For those living in Vancouver and Camas, Washington, you're likely spending quite a bit of time in your car commuting. Perhaps you spend most of your day sitting at a desk. Posture refers to the way you hold your body when sitting, standing, laying, and walking. Good posture helps prevent excessive strain on the joints and muscles of your body, which helps to reduce pain and minimize your risk of injury. Good posture can even boost your self- esteem and mood. While it takes time and effort to train your body to maintain good posture, the health benefits are definitely worth it!
What Does Good Posture Look Like?
Let’s first discuss the anatomy of your spine. Your spine is comprised of three natural curves that need to be aligned correctly so that the weight of your body is evenly distributed over both of your feet.
The three curves of your spine are:
- Cervical curve – a slightly forward curve of your neck.
- Thoracic curve – a slightly backward curve of your upper and mid back.
- Lumbar curve – a slightly forward curve of your lower back.
Good posture means that your ear, shoulder, hip, knee and ankle are in alignment from the side. In a standing position, good posture involves:
- Your chin parallel to the floor.
- Your shoulders back and even.
- Your spine in a neutral position, with no excessive arching of your back.
- Your arms hanging loosely at your sides.
- Your core muscles gently engaged.
- Your knees even and pointing forward.
- Your body weight evenly distributed over both of your feet.
In a seated position, your chin should be parallel to the floor, with your shoulders, hips and knees even, and your knees and feet pointing forward.
Benefits of Good Posture
Having good posture not only contributes to a good appearance, but it has many health benefits, including:
- Encourages proper alignment of joints and bones.
- Promotes effective and efficient use of the muscles of your body.
- Reduces abnormal wear and tear on joint surfaces.
- Decreases stress on the ligaments of your spine.
- Prevents abnormal positioning of your spine.
- Prevents muscle fatigue.
- Decreases the risk of strain and sprain injuries.
- Decreases the risk of back pain.
Causes and Effects of Poor Posture
Unfortunately, good posture can be a challenge to maintain. Humans weren’t designed to sit in chairs or hold prolonged postures. We are designed to move! There are a number of factors responsible for poor posture; the most common factors that lead to poor posture include a sedentary lifestyle, obesity, stress, weak or tightened muscles, and pregnancy.
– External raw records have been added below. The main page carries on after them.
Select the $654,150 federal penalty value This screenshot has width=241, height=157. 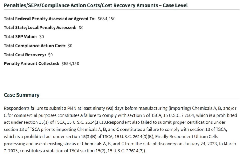107,19
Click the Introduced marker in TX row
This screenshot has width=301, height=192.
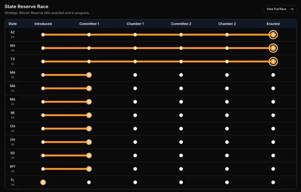[43, 62]
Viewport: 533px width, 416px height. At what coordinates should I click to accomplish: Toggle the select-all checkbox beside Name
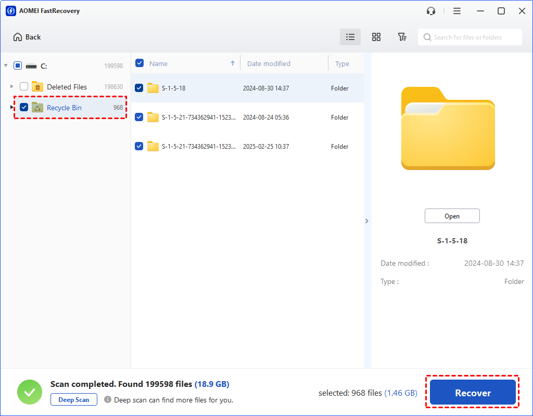139,63
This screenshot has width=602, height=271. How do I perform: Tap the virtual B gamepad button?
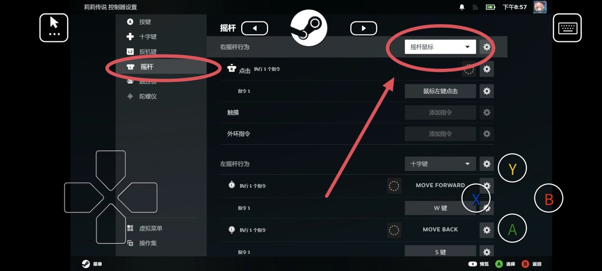[x=549, y=199]
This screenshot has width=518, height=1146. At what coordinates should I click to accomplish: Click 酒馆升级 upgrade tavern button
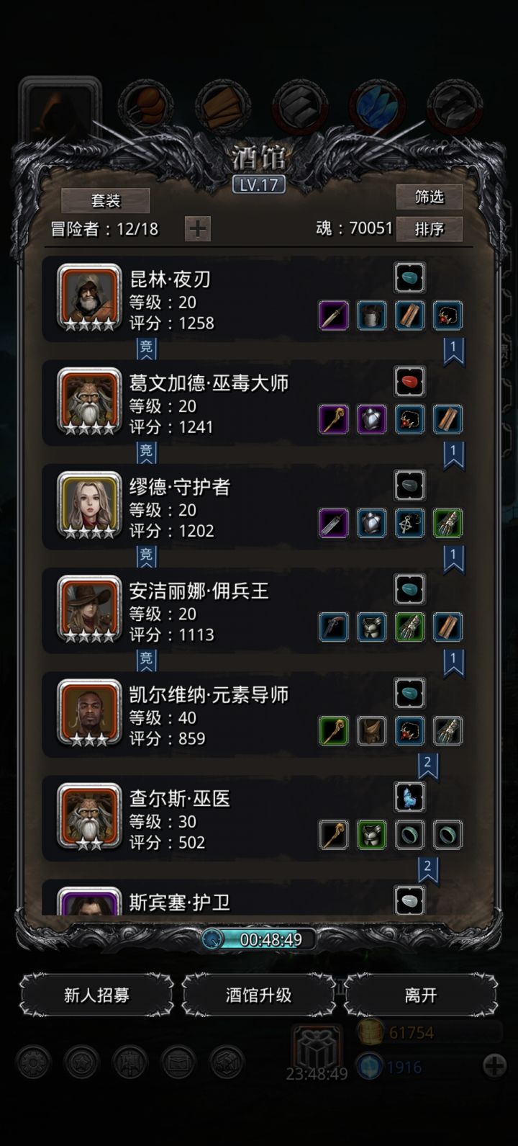pyautogui.click(x=259, y=995)
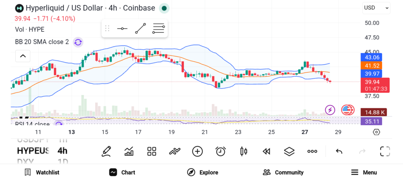Select the trend line tool
The image size is (403, 181).
tap(140, 29)
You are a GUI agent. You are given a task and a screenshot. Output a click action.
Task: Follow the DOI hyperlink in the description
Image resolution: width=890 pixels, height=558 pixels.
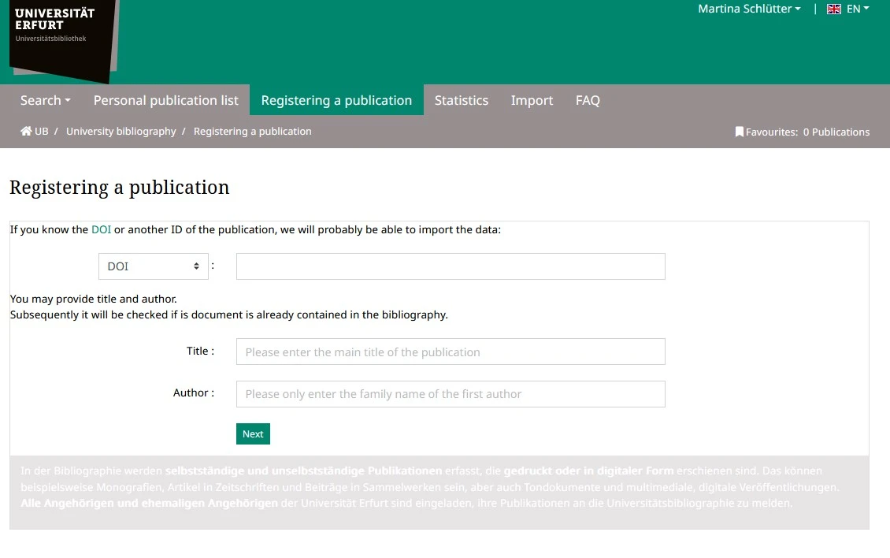(101, 230)
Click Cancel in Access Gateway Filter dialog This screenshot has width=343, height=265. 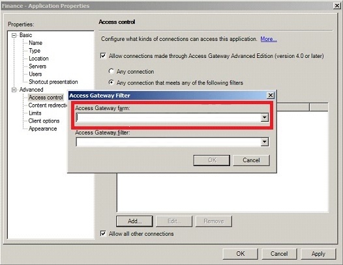pyautogui.click(x=251, y=160)
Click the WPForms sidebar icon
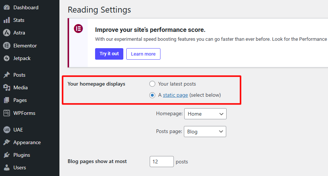The width and height of the screenshot is (328, 176). [7, 113]
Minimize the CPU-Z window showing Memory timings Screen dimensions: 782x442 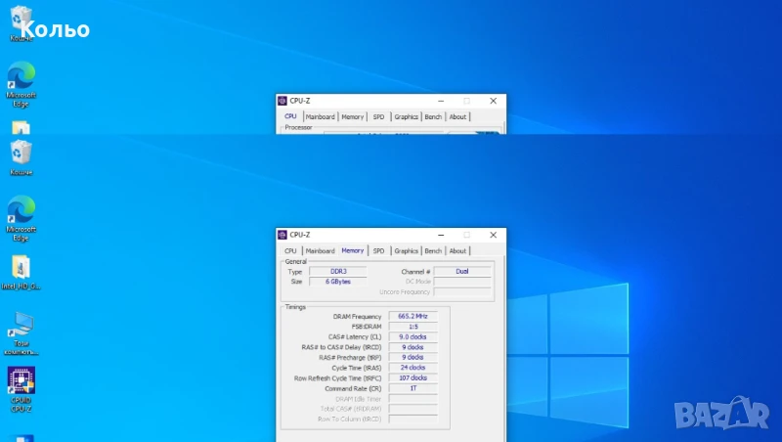click(441, 235)
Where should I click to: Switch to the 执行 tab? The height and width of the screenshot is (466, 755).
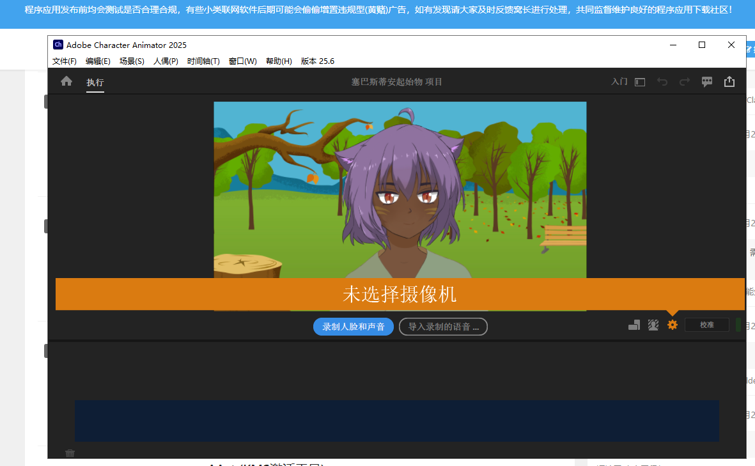click(x=95, y=82)
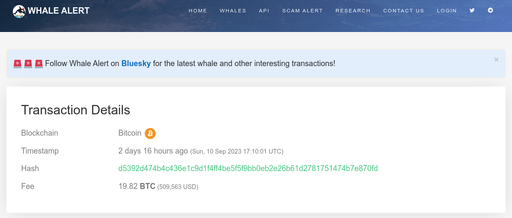Click the Login link
The width and height of the screenshot is (512, 218).
pos(447,11)
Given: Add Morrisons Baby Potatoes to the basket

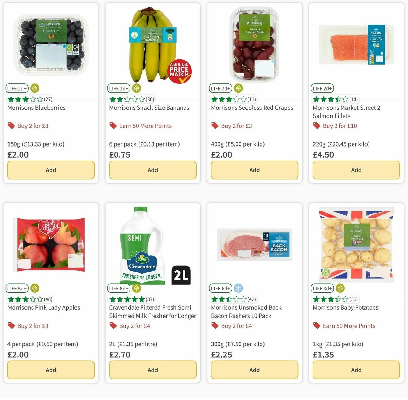Looking at the screenshot, I should point(356,370).
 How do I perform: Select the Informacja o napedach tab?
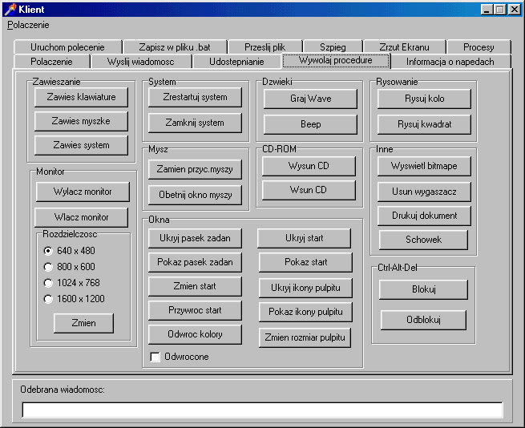(x=450, y=62)
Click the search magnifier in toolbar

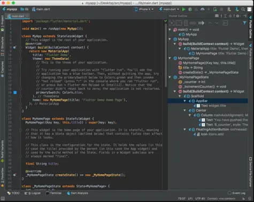[243, 9]
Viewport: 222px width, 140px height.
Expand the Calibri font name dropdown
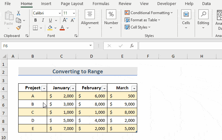tap(59, 13)
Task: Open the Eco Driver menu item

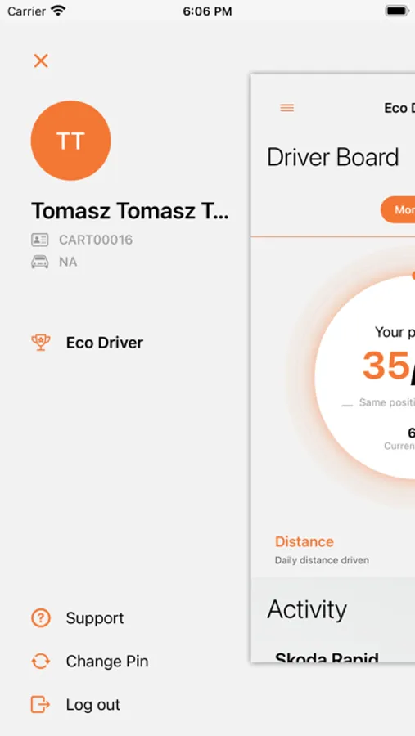Action: (x=104, y=343)
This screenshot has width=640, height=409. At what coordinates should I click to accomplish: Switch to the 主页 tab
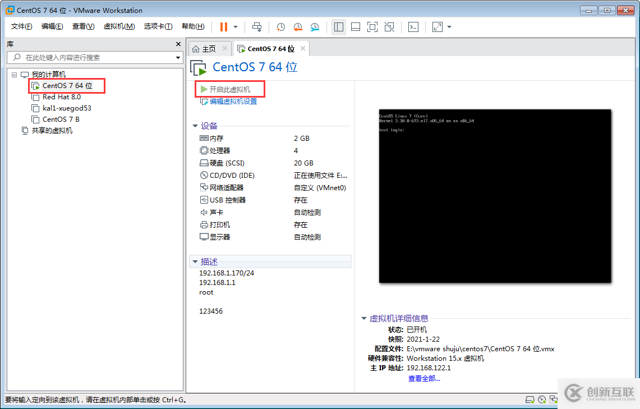tap(209, 48)
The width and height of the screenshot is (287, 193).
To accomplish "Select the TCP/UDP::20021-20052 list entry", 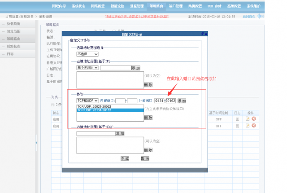I will (95, 106).
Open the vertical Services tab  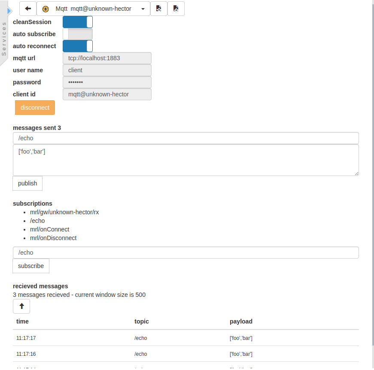[x=4, y=39]
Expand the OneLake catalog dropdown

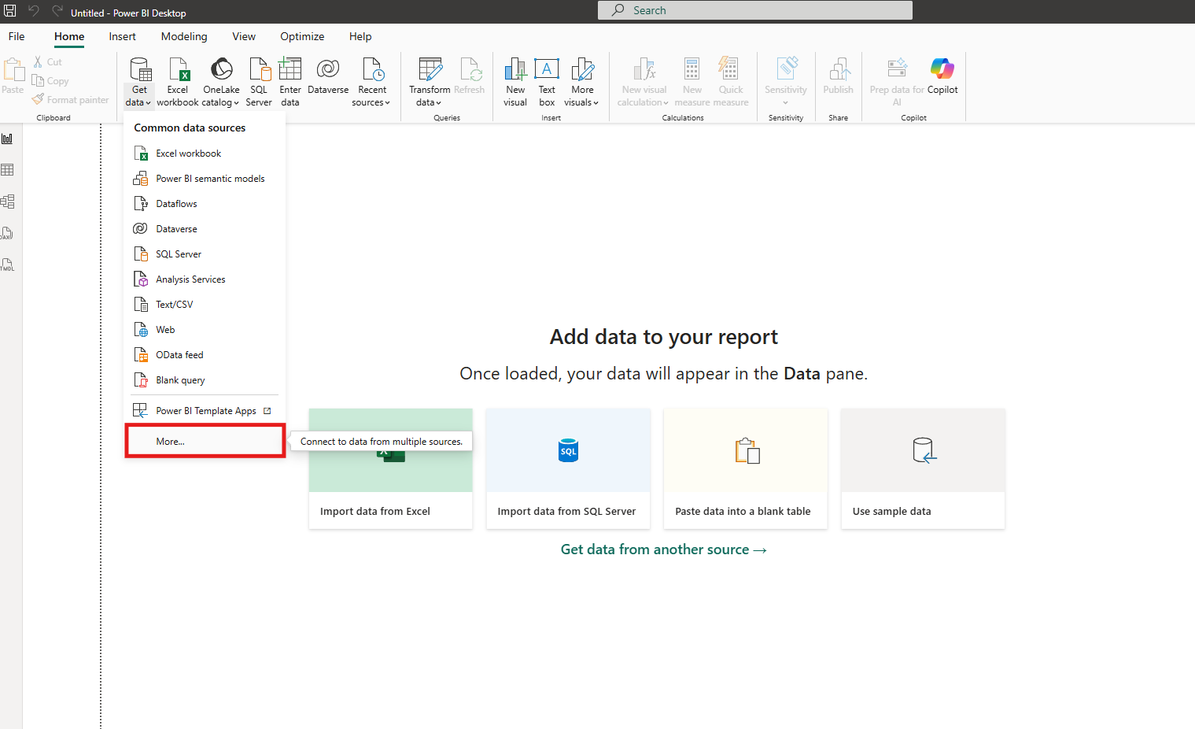pyautogui.click(x=221, y=102)
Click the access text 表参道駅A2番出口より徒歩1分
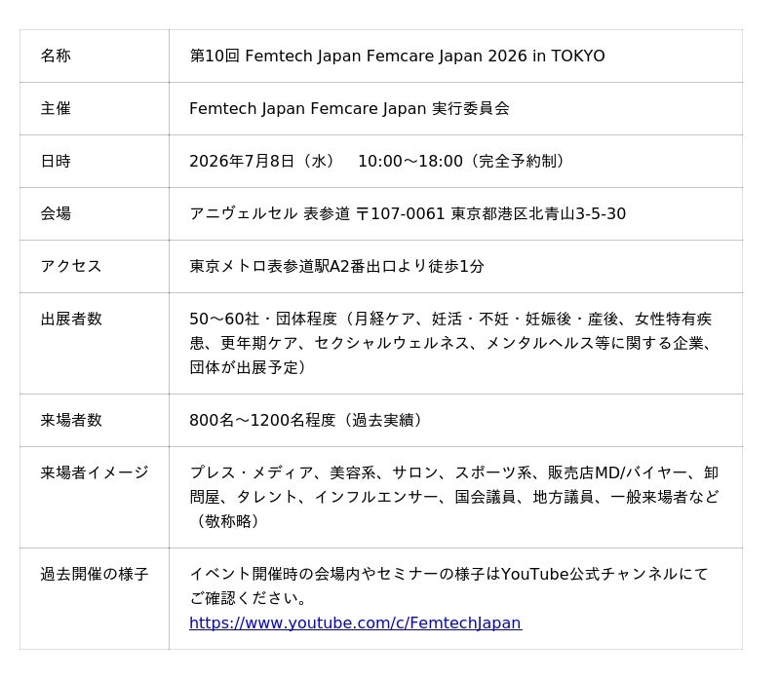780x679 pixels. (x=336, y=266)

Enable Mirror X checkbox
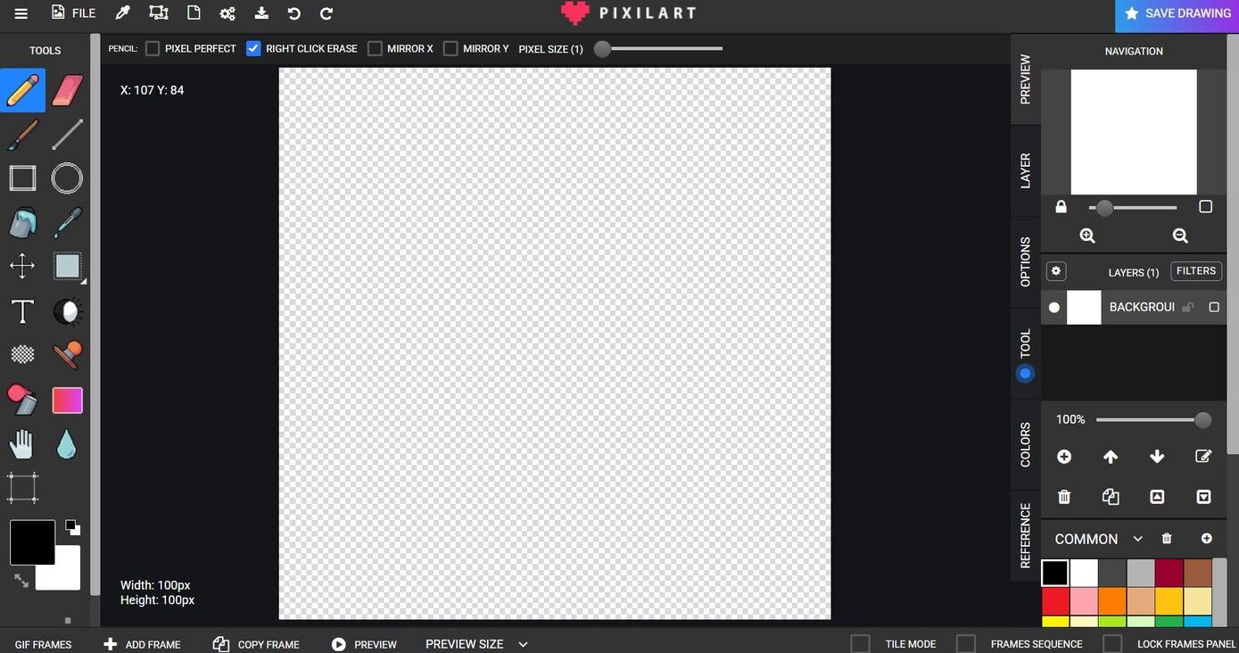point(375,48)
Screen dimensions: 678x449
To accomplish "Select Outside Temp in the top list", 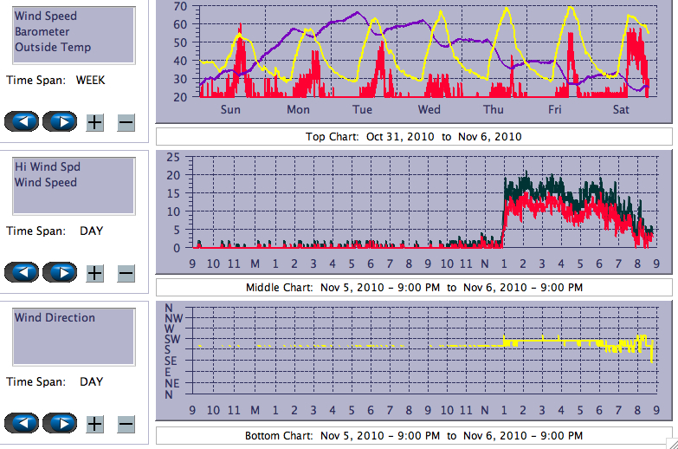I will 53,48.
Poor posture can affect your body from head to toe; common conditions that can arise due to poor posture include:
- Jaw pain
- Neck and back pain
- Hip, knee and foot pain
- Shoulder pain
- Fatigue and breathing issues
Exercising to Improve Posture
You can improve your posture by performing certain core strength and flexibility exercises, particularly for your chest and hip muscles. It’s important to be conscious of your posture while you exercise, which may mean checking your position in the mirror or having a qualified Physical Therapist monitor your exercise program. The good news is that once you start increasing your core strength and overall flexibility, you’ll start to notice improvements in your posture in a few short weeks.
Everyday Tips to Improve Posture
In addition to increasing your core strength and flexibility, there are numerous things you can do every day to improve your posture, including:
- Being mindful of your posture during the day, especially when sitting at your desk. Try things like using external reminders to check your posture such as whenever a phone rings, or an email notification comes up.
- Having an ergonomically friendly workstation. A sit to stand desk can make posture changes easier and change the prolonged loads your body experiences when you have only one predominant position like sitting.
- Maintaining a healthy weight.
- Get regular cardiovascular and resistance exercise to keep your muscles supple, your joints supported and your bones strong.
- Get some help from the professionals when you can: Physiotherapy and Massage Therapy make a great combination approach to strengthening weak muscles and lengthening short muscles.
Remember, gravity is always working against you so frequently changing postures is key to prevent muscle fatigue or even more permanent changes to your spine. The BEST posture if often the NEXT posture! Your goal is to spend more time in an optimal position that a dysfunctional one, but even the perfect posture will be tiring over time so wriggle, shift, get up and walk around, stretch, and move every 30 minutes if you can.
If you’re looking to improve your posture, you may benefit from Physical Therapy, which will involve an individualized treatment plan that is tailored specifically to your postural issues. You will work with your Physical Therapist to set goals and track your progress as you work through your treatment plan.
Undergoing a Physical Therapy assessment is one of the best ways to ensure you have good posture. After the assessment, our Physical Therapists will create a program that is specific to your needs, and set you on the right path toward optimal posture. Massage Therapy is also a key team member in maintaining good posture and healthy tissues. They are experts in finding those shortened or tight bands of muscle that aren’t letting you move well. A proper course of treatment can really make your muscles more limber and ready for strength training, and keep a lot of muscle pain to at bay!